* **Document text**:
┏━━
177 N.E. 868 | Ind. | 1931
The Oak Ridge Coal Company brought a suit against the Globe Mining Company on October 31, 1917, in the Marion (County) Superior Court, Room 4, seeking to recover money alleged to be due on account and for services rendered. The cause was tried June 30-July 3, 1919, was taken under advisement until July 3, 1920, when, in the absence of any of the attorneys, officers or agents of the Globe company, judgment was rendered against it in the sum of $10,137.
The appellant, Globe Mining Company, brought this action in September, 1920 (by filing a motion), praying that such judgment be set aside for the purpose of permitting it to file a motion for a new trial, alleging that when the cause was taken under advisement an agreement was made in open court that when a decision was to be announced, its attorneys would be called into court; that its attorneys had made frequent inquiries as to when finding and judgment would be rendered; that the court did not notify them and that they did not learn of the decision or judgment until September 10, 1920, (too late to file a motion for a new trial, which under § 612 Burns 1926 must be filed within 30 days after the decision is rendered). The court, after a hearing, sustained a motion by appellee to strike out and dismiss *14
appellant's motion. From such action appellant appealed to the Appellate Court, which court reversed the action of the trial court. Globe Mining Company v. Oak Ridge Coal Company (1927),
An amended complaint which alleged substantially the same facts was filed; a general denial closed the issues; the venue was changed to Boone County; trial was had and a judgment was again rendered against the Globe Mining Company, from which the present appeal was taken. The error assigned is that the court erred in overruling appellant's motion for a new trial, wherein it alleges that the judgment is not sustained by sufficient evidence and is contrary to law.
┗━━
Stored items from a collection:
┏━━
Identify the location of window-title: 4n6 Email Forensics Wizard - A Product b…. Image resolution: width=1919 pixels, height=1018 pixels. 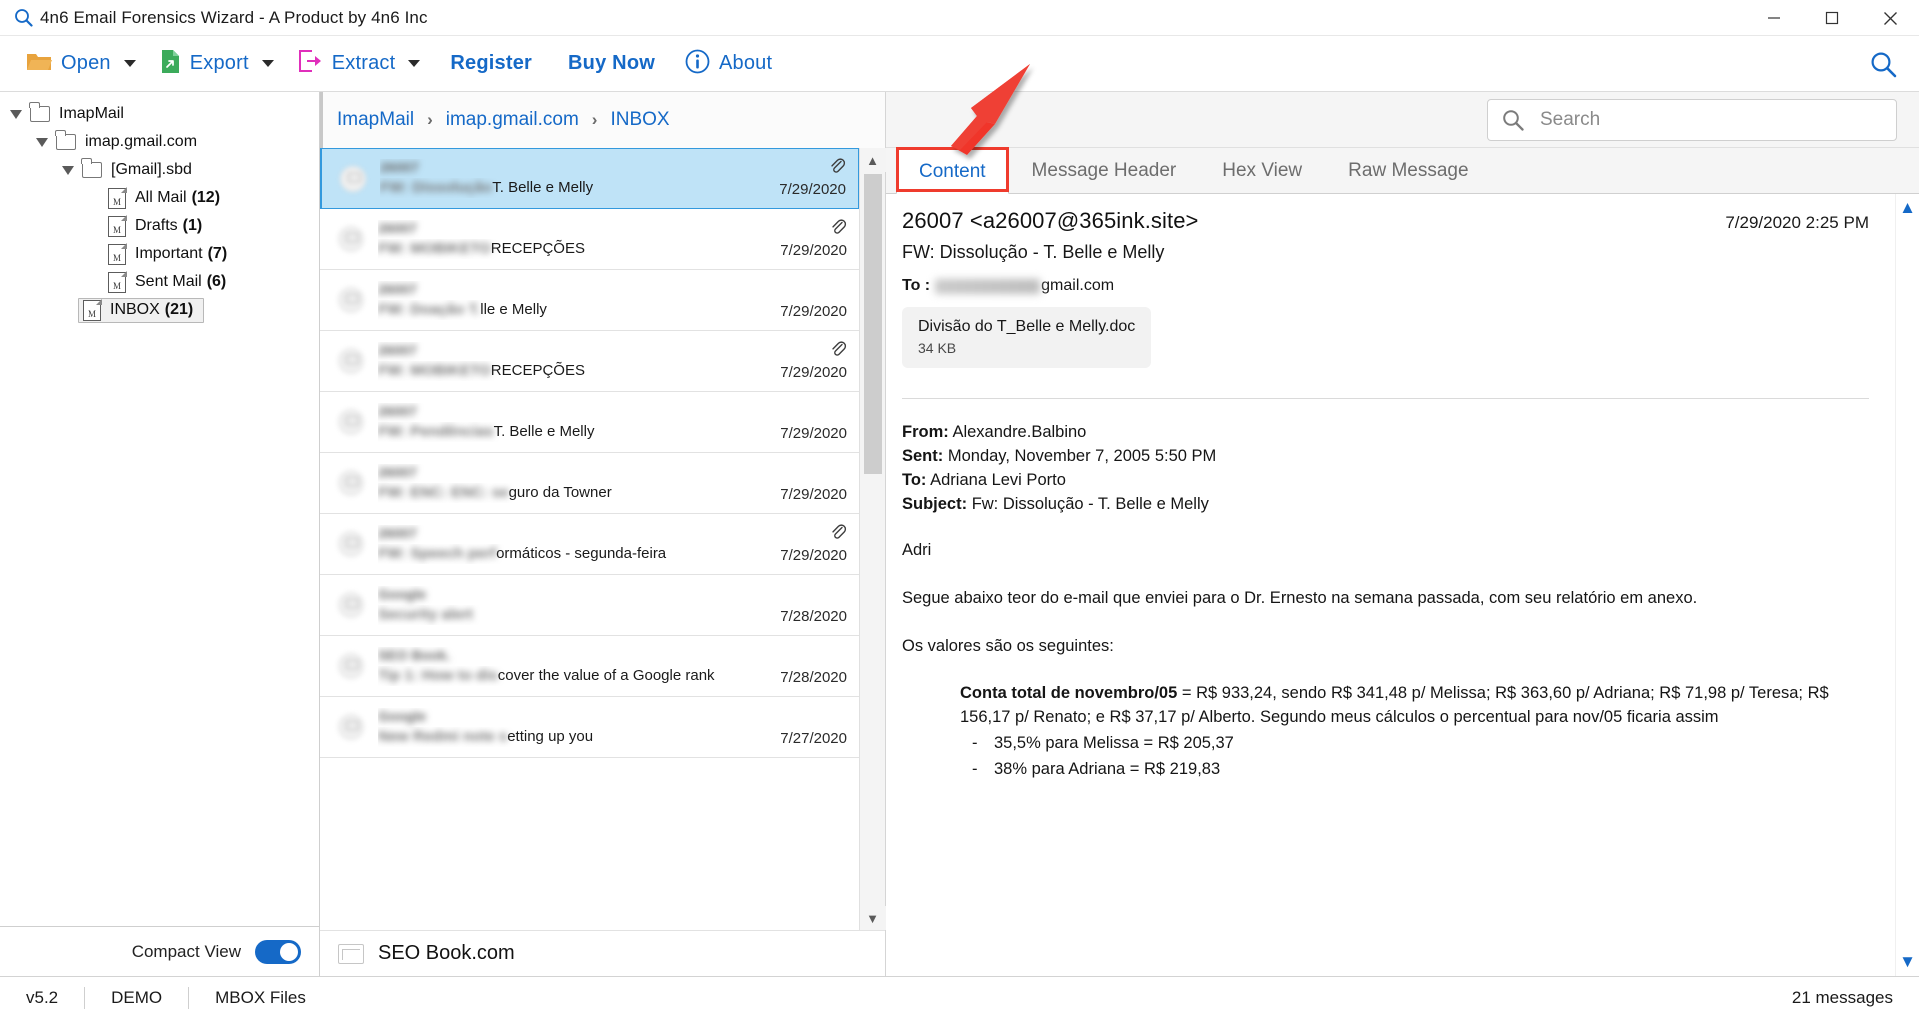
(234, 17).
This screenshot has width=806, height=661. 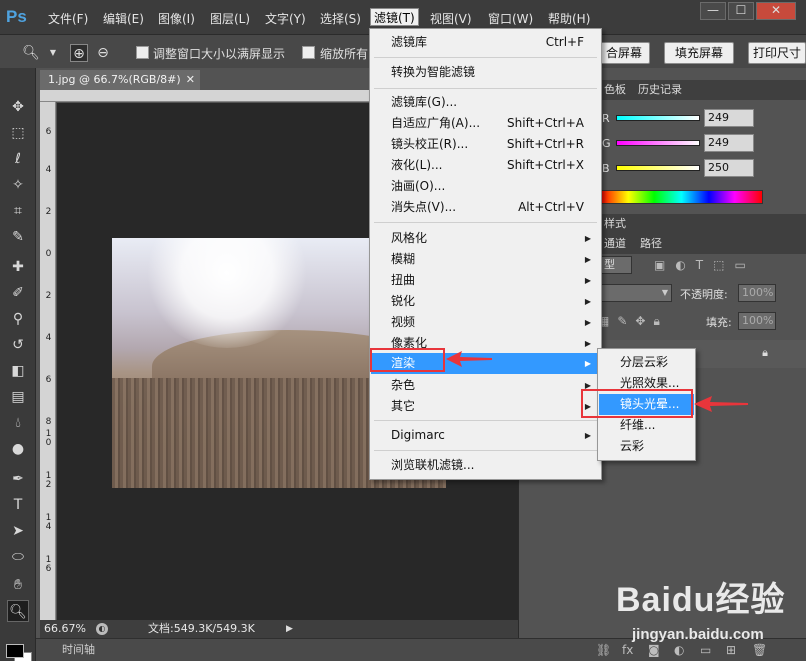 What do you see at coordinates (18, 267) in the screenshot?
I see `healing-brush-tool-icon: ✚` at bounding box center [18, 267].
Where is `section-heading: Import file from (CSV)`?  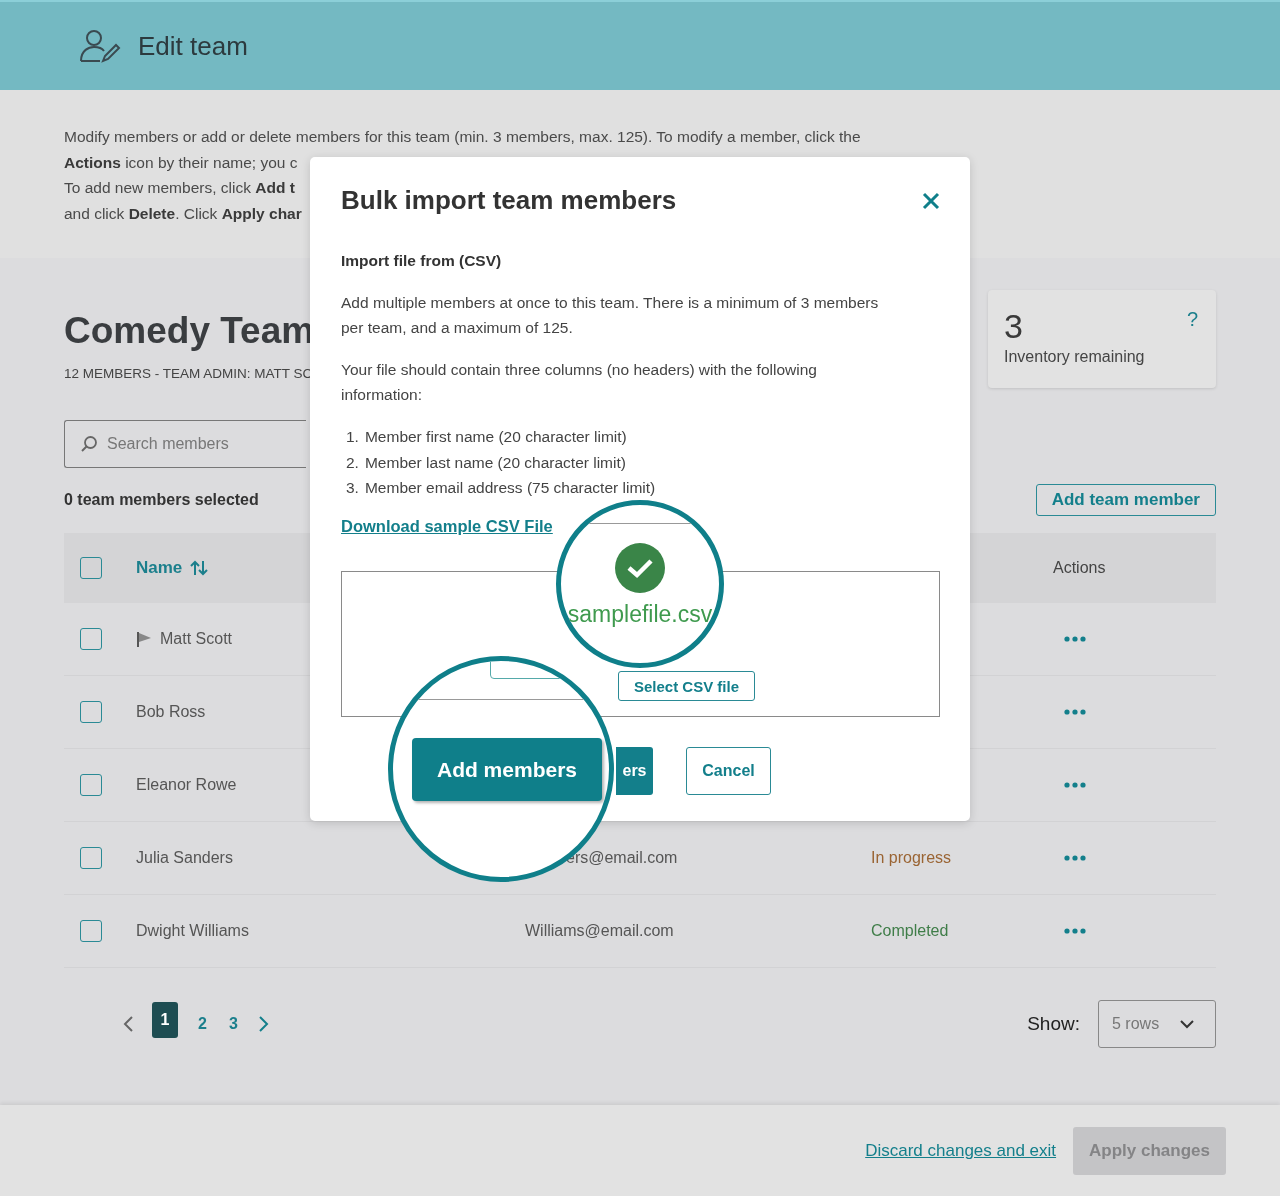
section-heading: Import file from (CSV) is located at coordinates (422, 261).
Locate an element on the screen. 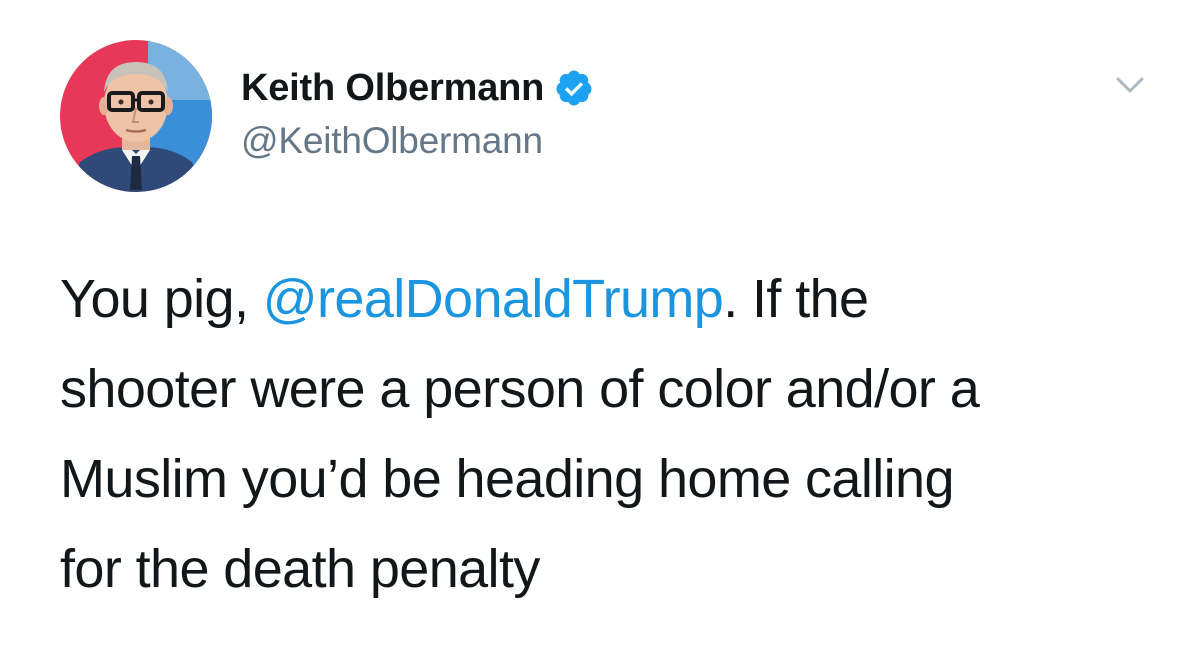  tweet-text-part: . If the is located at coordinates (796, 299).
┗━━
* **Exercise**: Can you rewrite the paragraph of the court opinion beginning "The Oak Ridge Coal Company brought a suit" more briefly while keeping its main facts? These items have no connection to the court opinion.

* **The completed task**: On October 31, 1917, the Oak Ridge Coal Company sued the Globe Mining Company in the Marion County Superior Court, Room 4. It sought money allegedly owed on account and for services. The case was tried June 30 to July 3, 1919, and held under advisement until July 3, 1920. On that date a $10,137 judgment was entered against Globe while none of its attorneys, officers or agents were present.